OGLALA, S.D. - (UPI) TWO FIB AGENTS WERE AMBUSHED AND KILLED WITH REPEATED BLASTS OF GUNFIRE THURSDAY IN AN OUTBREAK OF BLOODSHED APPEARING TO STEMFROM THE 1973 OCCUPATION OF WOUNDED KNEE.
THE OFFICE OF SOUTH DAKOTA GOV. RICHARD KNIEP SAID THE AGENTS, ON THE OGLALA SIOUX RESERVATION TO SERVE A WARRANT, WERE SUCKERED INTO AN AMBUSH, DRAGGED FROM THEIRCARS, AND SHOT UP TO 15 TO 20 TIMES WITH AUTOMATIC WEAPONS.
THE FBI CONFIRMED THE REPORT.  AN AGENT SAID:" THIS IS A REGULAR COUP DE GRAS [SIC] BYTHE INDIANS."
THE AGENTS WERE TAKEN FROM THEIR CARS, STRIPPED TO THE WAISTS, THEN SHOT REPEATEDLY IN THEIR HEADS.
Associated Press report was similar:
OGLALA, S.D.(AP) TWO FIB AGENTS WERE DRAGGED OUT OF THEIR CARS WHEN THEY TRIED TO SERVE WARRANTS ON PEOPLE WHO WERE HOLED UP IN A HOUSE ON THE PINE RIDGE RESERVATION, GOV. RICHARD KNEIP SAID EARLIER TODAY.


Neither wire service, nor the FBI mentioned the dead Indian , Joe Stuntz.

Attorney General Janklow told AP, "It looked like an execution.  They were riddled with bullets." Rapid City Journal,Jun 27, 1975  The Rapid City Journal quoted Kneip, Janklow and FBI "authorities on the scene."   They reported that the FBI had said "the two men were lured into an ambush....as many as 30 persons were waiting inside the house when the agents arrived."

Across the country headlines proclaimed that the agents had been brutally slain by Indians.  ...Stories told how the agents had been attacked from "sophisticated bunkers", and had been "stripped to the waist", before being "executed."
....the impression that was overwhelmingly created was one of savage, violent Indians attacking innocent white people who were just trying to do their job of  keeping peace.  AIM national chairman John Trudell said later," The FBI would have us believe their agents were out there picking flowers for their grandmothers when  the wolves got them."

The area was immediately cordoned off by the FBI; media representatives were kept away from the Jumping Bull residence and FBI publicist Tom Coll was brought from Washington, DC headquarters to provide the media with the official version of the story.  That official version underwent some revisions as details from the first FBI statements were exposed as being untrue.  Joel Weisman, working for the Washington Post, was turned back from the area at gunpoint by an FBI agent.  Weisman,his journalistic instincts aroused by the aggressive secrecy of the FBI, continued to investigate the case, and eventually exposed many of the FBI lies in an article in the Columbia Journalism Review.  One of the first falsehoods exposed was the fact that the agents were supposedly serving warrants on people in the Jumping Bull house, had no warrants in their possession, a fact confirmed by the US Civil Rights Commission.  It was also later proven that Jimmy Eagle, the subject of the phantom warrants, was not at the house, but was staying with his grandmother, Gladys Bissonette, in Pine Ridge.  Coll, speaking for the FBI was forced to revise the Bureau's position on that issue, and he announced that although the agents had no warrants in their possession, "they were trying to effect an arrest under a warrant," that had supposedly been issued.

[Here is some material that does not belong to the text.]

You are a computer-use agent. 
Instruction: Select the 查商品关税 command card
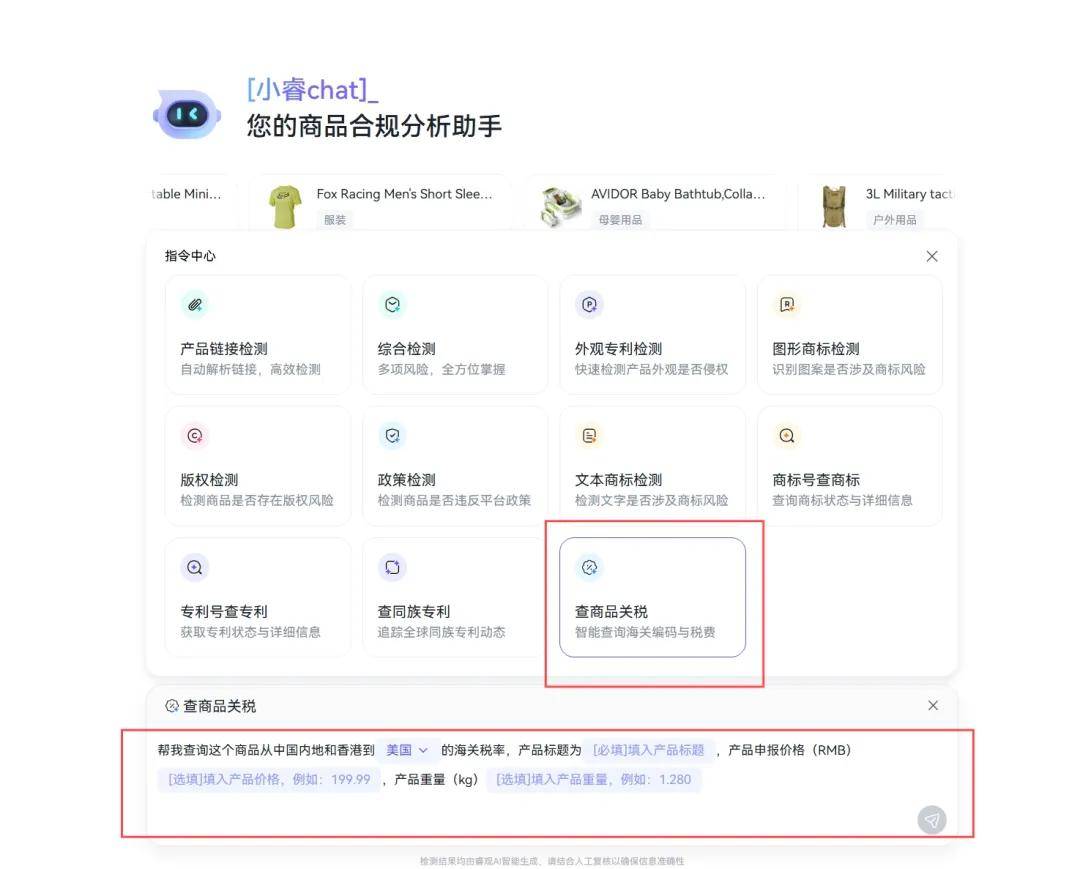point(652,597)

The US Commission on Civil Rights launched an investigation of the FBI reports,concluding that"Media representatives felt that the FBI was unecessarily restrictive in the kind and amount of information it provided.  It is patently clear that many of the statements that have been released regarding the incident are either false, unsubstantiated, or directly misleading."

By the time Clarence Kelley had given a press conference in Los Angeles on July 1, he had dropped the ambush story, admitted the shirt removal had been for a tourniquet and had not been stripped to the waist by the Indians, and acknowledged the agents had not been shot 15 or 20 times..later inspection by media proved there were no bunkers.  The entire execution story was a lie.

Blood of the Land: The FBI and Corporate War Against the American Indian Movement, Rex Weyler, pp.178-180
[ Don Schwarting, owner of the Arrowhead Inn, White Clay Neb....see Camp Justice releases 1999]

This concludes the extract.